Many individuals who are U.S. citizens have become engaged to marry before moving to this country. A natural consequence of this change in circumstances is the desire to bring the intended spouse to this country so that the couple can be married. The regulations of the Department of Homeland Security specify a clear pathway to making this happen.
The first requirement is a demonstration that the couple genuinely intends to marry and establish a life together. They must also rebut any inference that they are intending to marry simply to obtain an immigration benefit.
The couple must also demonstrate an intent to marry within 90 days after the foreign fiancé enters the United States. The fiancé who is a U.S. citizen must file Form No. I-129F, Petition for Alien Fiancé. This form requests the issuance of a K-1 non-immigrant visa to the foreign fiancé.

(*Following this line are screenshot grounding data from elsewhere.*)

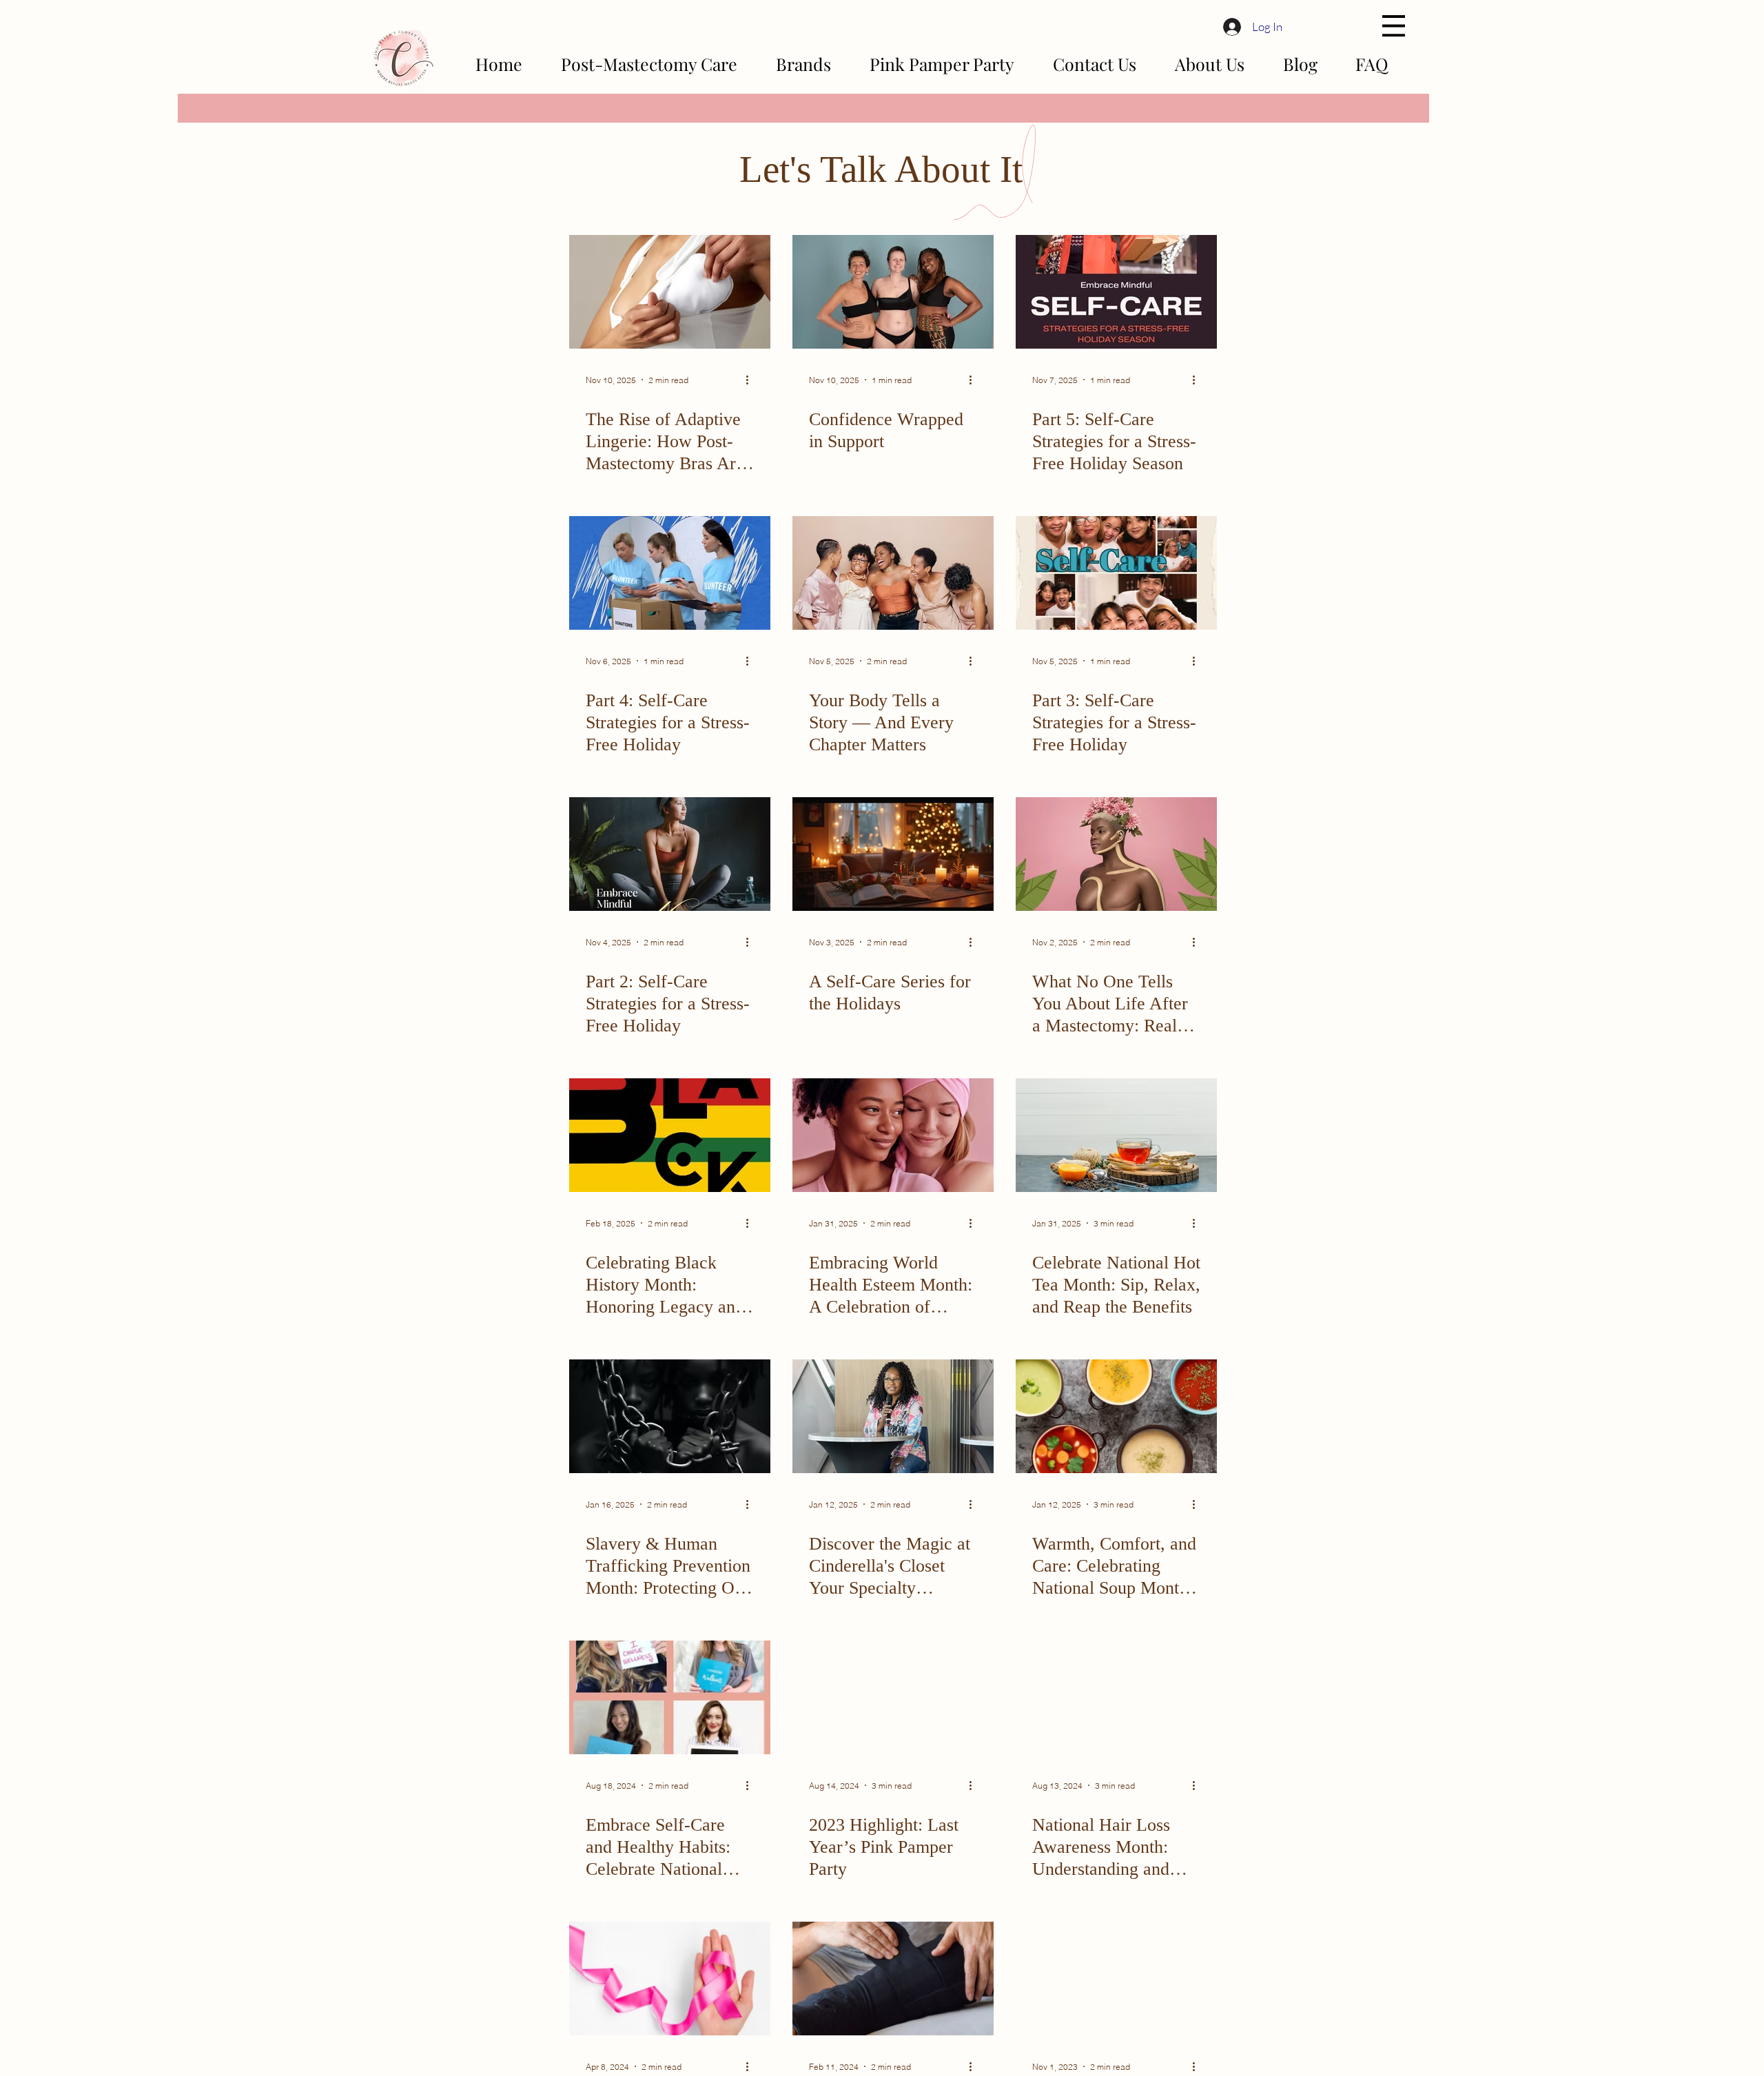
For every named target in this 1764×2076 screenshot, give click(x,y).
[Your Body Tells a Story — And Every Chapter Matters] (893, 573)
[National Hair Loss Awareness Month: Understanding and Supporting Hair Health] (1116, 1697)
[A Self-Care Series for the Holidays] (893, 854)
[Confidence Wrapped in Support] (893, 292)
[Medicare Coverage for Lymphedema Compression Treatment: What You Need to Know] (893, 1978)
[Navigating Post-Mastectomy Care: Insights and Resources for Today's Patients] (669, 1978)
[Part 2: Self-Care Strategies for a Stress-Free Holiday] (669, 854)
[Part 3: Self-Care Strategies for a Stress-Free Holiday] (1116, 573)
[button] (1393, 26)
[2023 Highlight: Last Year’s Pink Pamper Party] (893, 1697)
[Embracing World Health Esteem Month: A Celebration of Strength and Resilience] (893, 1135)
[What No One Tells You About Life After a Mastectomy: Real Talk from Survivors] (1116, 854)
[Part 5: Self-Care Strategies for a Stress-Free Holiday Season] (1116, 292)
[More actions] (751, 379)
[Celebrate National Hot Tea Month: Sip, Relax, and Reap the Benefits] (1116, 1135)
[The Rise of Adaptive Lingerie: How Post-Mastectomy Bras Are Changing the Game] (669, 292)
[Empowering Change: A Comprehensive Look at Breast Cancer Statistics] (1116, 1978)
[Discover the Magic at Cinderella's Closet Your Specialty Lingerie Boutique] (893, 1416)
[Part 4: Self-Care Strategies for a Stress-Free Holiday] (669, 573)
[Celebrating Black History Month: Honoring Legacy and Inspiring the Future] (669, 1135)
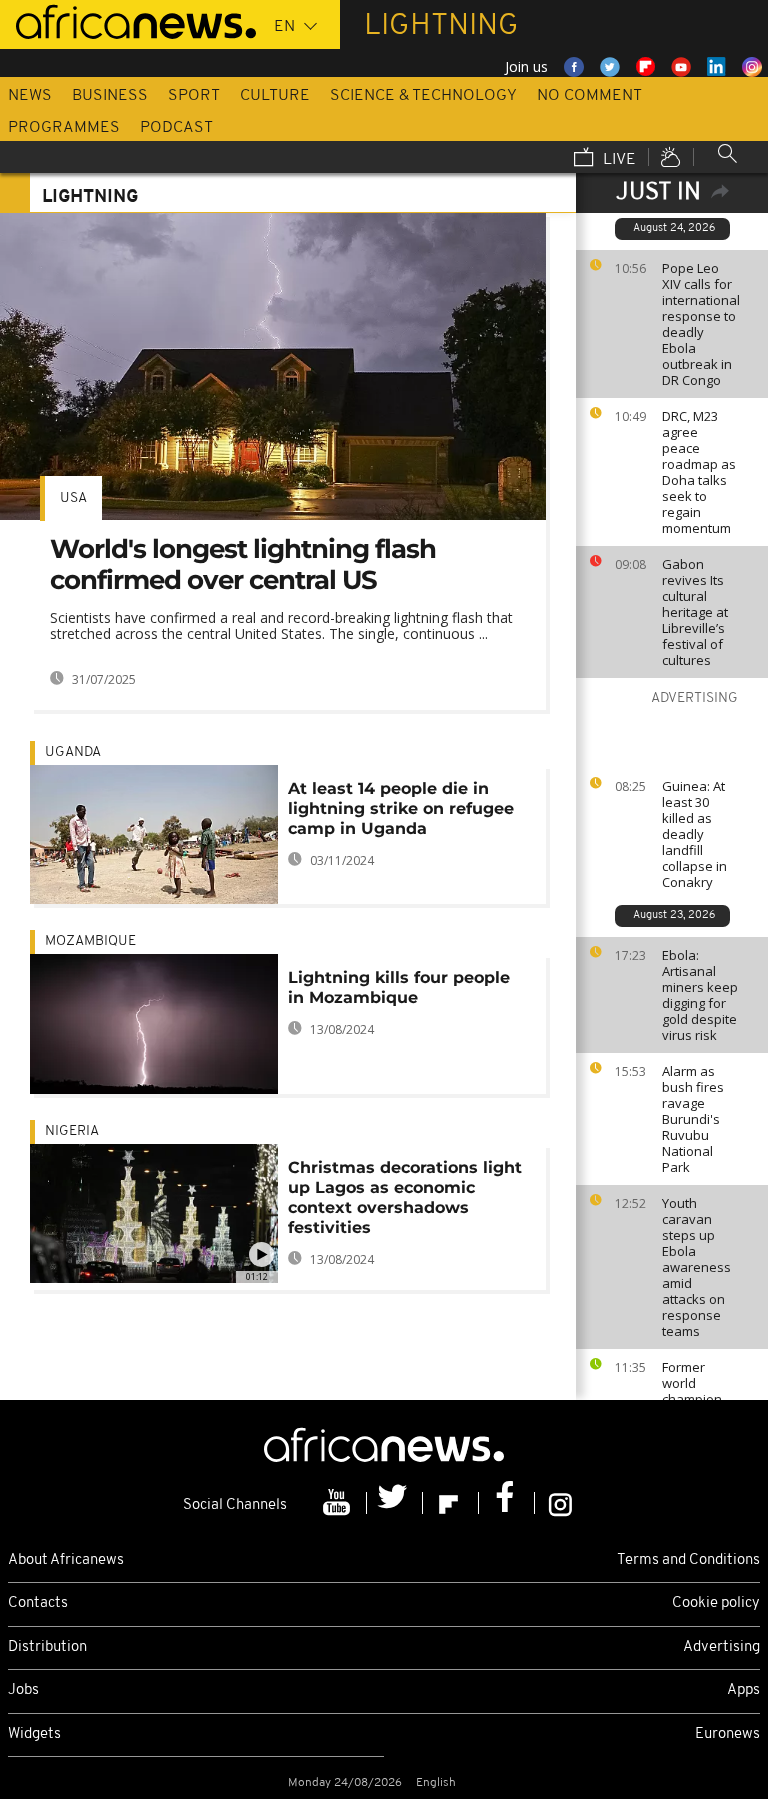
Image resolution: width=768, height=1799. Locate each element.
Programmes (64, 128)
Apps (743, 1690)
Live (617, 160)
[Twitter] (395, 1503)
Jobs (23, 1690)
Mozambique (90, 941)
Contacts (38, 1603)
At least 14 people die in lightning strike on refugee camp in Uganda (401, 808)
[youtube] (339, 1503)
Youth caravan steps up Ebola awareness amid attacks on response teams (696, 1267)
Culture (275, 96)
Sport (194, 96)
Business (110, 96)
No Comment (589, 96)
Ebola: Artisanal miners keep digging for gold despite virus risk (700, 995)
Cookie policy (716, 1603)
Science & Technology (423, 96)
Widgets (34, 1734)
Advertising (721, 1647)
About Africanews (66, 1560)
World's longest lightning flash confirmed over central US (243, 564)
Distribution (47, 1647)
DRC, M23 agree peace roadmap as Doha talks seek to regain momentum (699, 472)
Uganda (73, 752)
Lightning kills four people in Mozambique (399, 987)
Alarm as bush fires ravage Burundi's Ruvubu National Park (693, 1119)
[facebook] (507, 1503)
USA (73, 498)
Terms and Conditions (688, 1560)
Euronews (727, 1734)
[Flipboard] (451, 1503)
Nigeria (72, 1131)
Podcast (176, 128)
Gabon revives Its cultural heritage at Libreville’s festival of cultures (695, 612)
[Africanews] (128, 20)
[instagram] (560, 1503)
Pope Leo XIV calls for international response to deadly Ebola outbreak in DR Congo (701, 324)
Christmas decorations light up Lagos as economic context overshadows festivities (405, 1197)
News (30, 96)
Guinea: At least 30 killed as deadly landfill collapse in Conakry (694, 834)
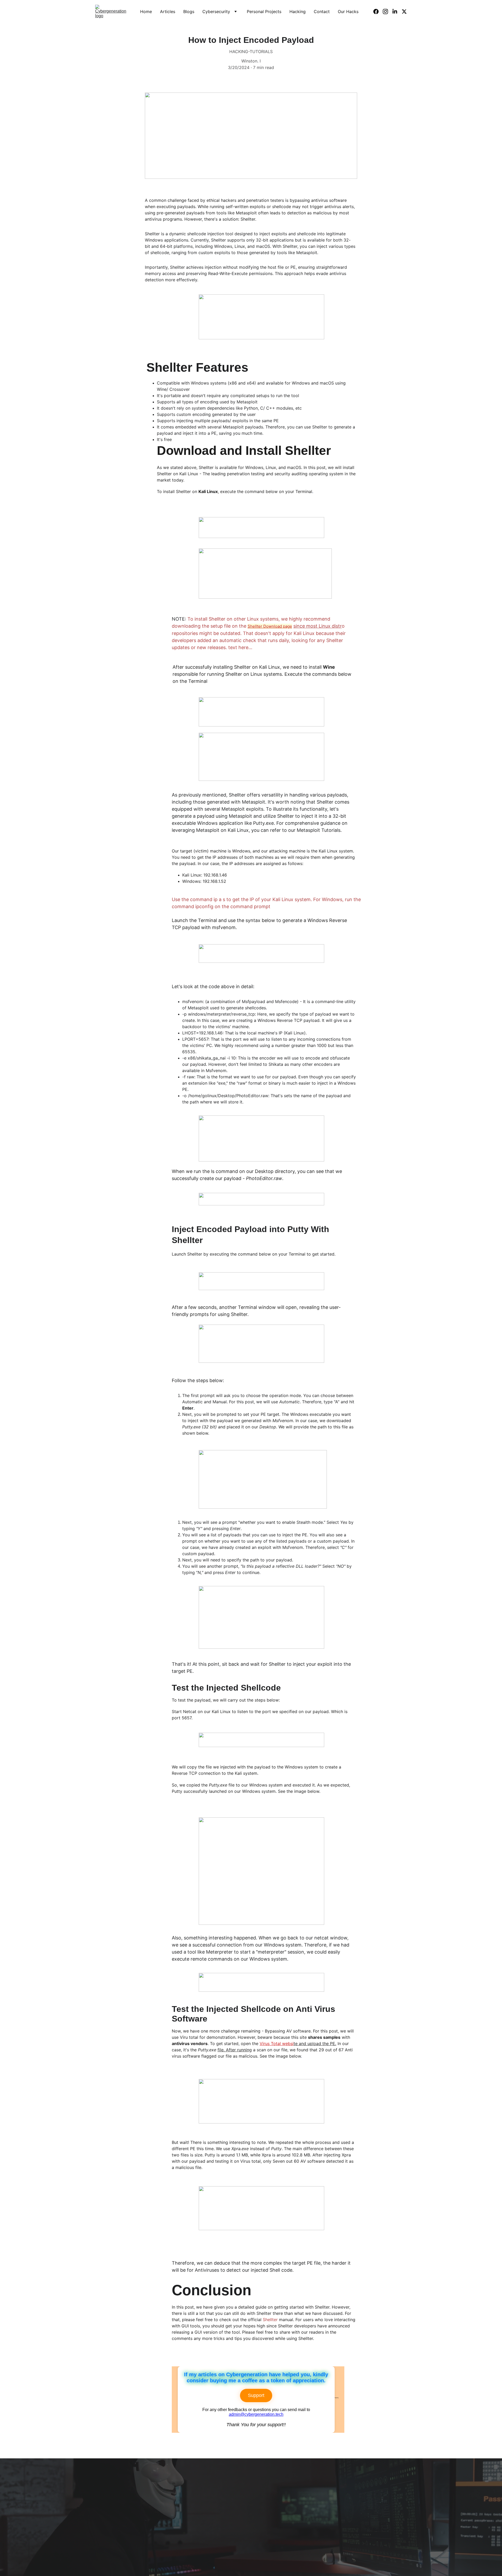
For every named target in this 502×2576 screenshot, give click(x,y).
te (296, 2043)
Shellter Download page (270, 626)
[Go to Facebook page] (378, 11)
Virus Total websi (277, 2043)
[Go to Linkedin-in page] (397, 11)
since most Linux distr (317, 626)
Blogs (188, 11)
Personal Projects (264, 11)
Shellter (269, 2319)
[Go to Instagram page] (387, 11)
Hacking (297, 11)
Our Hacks (348, 11)
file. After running (235, 2049)
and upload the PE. (317, 2043)
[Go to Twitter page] (404, 11)
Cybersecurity (216, 11)
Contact (322, 11)
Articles (167, 11)
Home (146, 11)
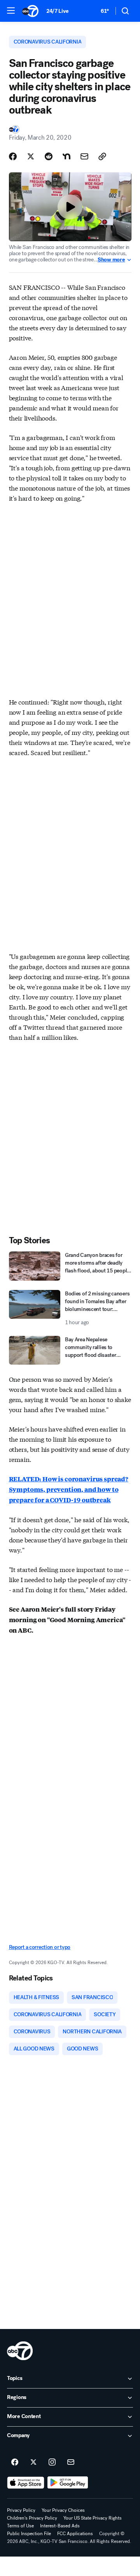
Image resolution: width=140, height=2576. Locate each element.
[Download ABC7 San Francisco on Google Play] (67, 2482)
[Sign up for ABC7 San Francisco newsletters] (71, 2462)
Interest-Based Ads (60, 2525)
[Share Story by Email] (84, 156)
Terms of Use (20, 2525)
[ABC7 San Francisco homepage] (30, 11)
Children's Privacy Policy (32, 2518)
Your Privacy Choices (63, 2510)
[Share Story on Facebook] (12, 156)
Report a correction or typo (39, 1947)
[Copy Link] (102, 156)
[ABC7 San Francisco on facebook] (15, 2462)
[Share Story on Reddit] (48, 156)
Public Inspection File (29, 2533)
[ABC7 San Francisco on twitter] (33, 2462)
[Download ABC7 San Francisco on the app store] (25, 2482)
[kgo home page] (20, 2350)
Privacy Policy (21, 2510)
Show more (111, 260)
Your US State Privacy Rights (92, 2518)
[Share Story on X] (30, 156)
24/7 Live (57, 11)
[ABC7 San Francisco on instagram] (52, 2462)
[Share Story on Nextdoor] (66, 156)
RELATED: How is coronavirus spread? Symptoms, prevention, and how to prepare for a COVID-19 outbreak (68, 1489)
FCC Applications (75, 2533)
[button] (11, 10)
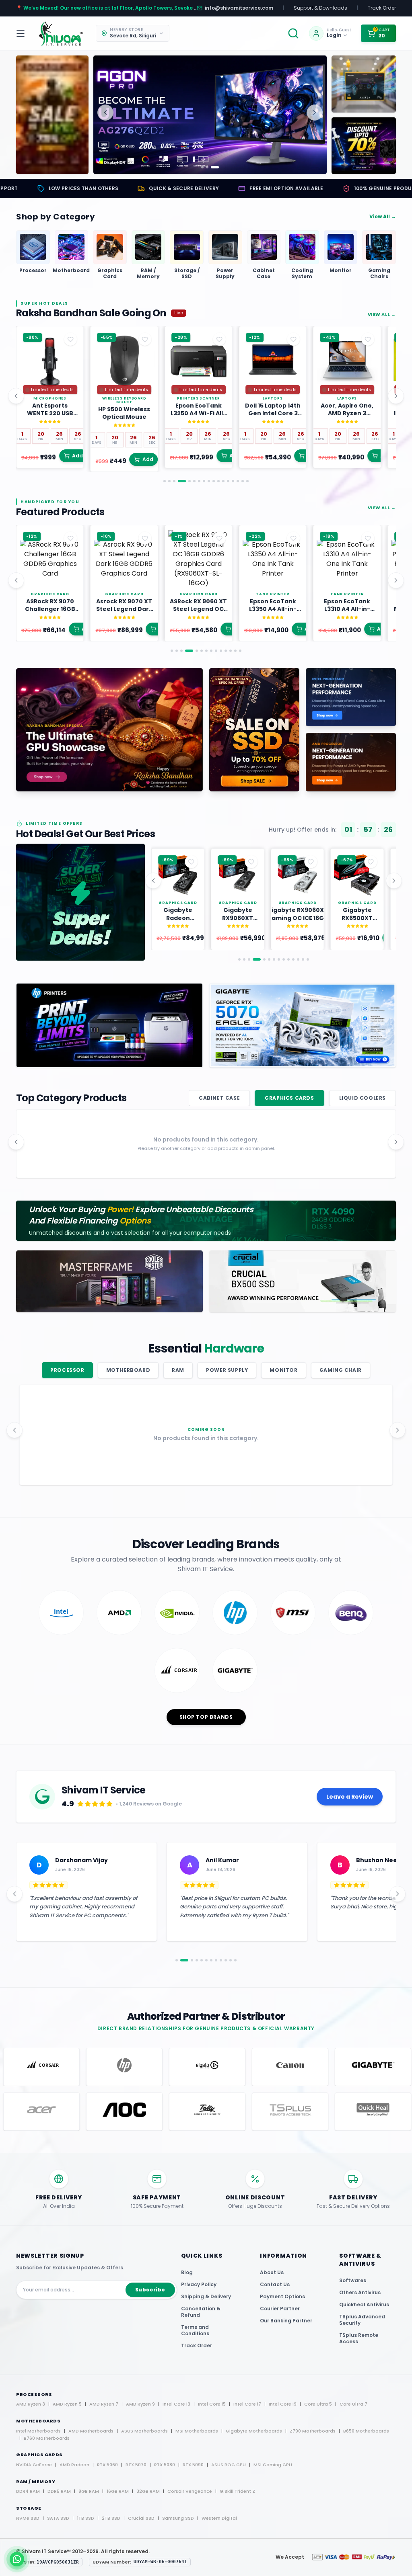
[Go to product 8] (204, 481)
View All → (382, 216)
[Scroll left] (16, 396)
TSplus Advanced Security (362, 2319)
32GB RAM (148, 2491)
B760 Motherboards (47, 2438)
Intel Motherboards (38, 2431)
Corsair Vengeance (189, 2491)
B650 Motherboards (366, 2431)
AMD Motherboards (90, 2431)
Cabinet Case (219, 1097)
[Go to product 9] (209, 481)
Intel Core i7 (247, 2404)
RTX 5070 (136, 2464)
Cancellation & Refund (200, 2311)
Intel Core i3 (176, 2404)
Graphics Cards (289, 1097)
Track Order (382, 8)
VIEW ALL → (382, 314)
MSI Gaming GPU (272, 2464)
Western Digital (219, 2518)
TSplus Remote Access (358, 2338)
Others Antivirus (360, 2292)
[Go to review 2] (181, 1960)
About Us (272, 2272)
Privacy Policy (198, 2284)
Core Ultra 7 (353, 2404)
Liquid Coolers (362, 1097)
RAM (178, 1370)
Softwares (352, 2280)
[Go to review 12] (235, 1960)
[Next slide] (315, 113)
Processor (67, 1370)
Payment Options (282, 2296)
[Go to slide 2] (210, 167)
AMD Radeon (74, 2464)
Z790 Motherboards (313, 2431)
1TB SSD (85, 2518)
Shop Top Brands (206, 1716)
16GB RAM (118, 2491)
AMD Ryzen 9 (140, 2404)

The form asks questions intended to ascertain the pre-conditions outlined above.
Bringing the foreign fiancé to the United States
If the Immigration Customs and Enforcement Agency approves the Form No. 129-F, the form is sent to the DOS National Visa Center. The Visa Center forwards the approved 129 to the U.S. Embassy or consulate where the fiancé resides. A DOS consular officer determines whether the fiancé is eligible for a K-1 nonimmigrant visa. The nonimmigration visa is valid for 6 months. The couple then has 90 days to hold a marriage ceremony.
If the Form 129-F process results in a denial of the application to bring a foreign national to the United States for the purpose of marriage, CIS regulations permit the applicant to appeal the decision. While the process seems simple, it has many unanticipated complexities that may require an attorney’s assistance. In such instances, the advice of an experienced immigration attorney can be very helpful.